Task description - Wherever "computer" appears in a line of the listing, that line should be returned.

[Data to process — start]

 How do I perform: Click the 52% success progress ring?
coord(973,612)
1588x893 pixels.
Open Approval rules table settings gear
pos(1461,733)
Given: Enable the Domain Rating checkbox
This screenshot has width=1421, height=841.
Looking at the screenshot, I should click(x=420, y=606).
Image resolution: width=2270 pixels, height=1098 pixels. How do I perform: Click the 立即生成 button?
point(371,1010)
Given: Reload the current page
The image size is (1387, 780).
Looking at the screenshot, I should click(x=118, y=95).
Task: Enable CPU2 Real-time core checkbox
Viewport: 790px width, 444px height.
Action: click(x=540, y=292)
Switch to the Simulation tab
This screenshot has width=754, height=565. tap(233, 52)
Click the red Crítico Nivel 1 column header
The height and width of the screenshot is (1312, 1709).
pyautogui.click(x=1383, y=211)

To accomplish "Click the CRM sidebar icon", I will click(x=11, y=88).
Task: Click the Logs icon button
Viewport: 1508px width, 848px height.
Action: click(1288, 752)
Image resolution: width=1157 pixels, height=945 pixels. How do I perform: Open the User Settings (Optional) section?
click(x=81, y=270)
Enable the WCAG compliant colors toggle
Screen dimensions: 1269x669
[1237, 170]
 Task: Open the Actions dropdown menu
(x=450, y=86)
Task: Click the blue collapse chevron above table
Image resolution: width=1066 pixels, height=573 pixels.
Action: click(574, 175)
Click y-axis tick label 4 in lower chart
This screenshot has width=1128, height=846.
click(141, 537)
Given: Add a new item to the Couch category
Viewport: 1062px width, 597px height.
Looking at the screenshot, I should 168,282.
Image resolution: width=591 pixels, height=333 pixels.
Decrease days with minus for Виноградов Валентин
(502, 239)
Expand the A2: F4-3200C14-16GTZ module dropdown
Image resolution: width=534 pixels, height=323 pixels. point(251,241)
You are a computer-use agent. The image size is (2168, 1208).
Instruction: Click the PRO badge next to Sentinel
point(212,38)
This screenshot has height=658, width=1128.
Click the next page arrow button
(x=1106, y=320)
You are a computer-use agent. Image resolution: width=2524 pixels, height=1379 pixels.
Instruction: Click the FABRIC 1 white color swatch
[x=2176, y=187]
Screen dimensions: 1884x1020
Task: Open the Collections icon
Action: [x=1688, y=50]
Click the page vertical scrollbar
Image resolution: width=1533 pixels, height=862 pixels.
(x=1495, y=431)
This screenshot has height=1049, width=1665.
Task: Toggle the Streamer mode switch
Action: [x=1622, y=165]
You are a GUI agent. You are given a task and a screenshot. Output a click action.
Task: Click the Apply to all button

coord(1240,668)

[Data to process — finish]

Result below -
You are a computer-use agent. The image size is (2168, 1208).
You are a computer-use agent. Image resolution: width=2524 pixels, height=1379 pixels.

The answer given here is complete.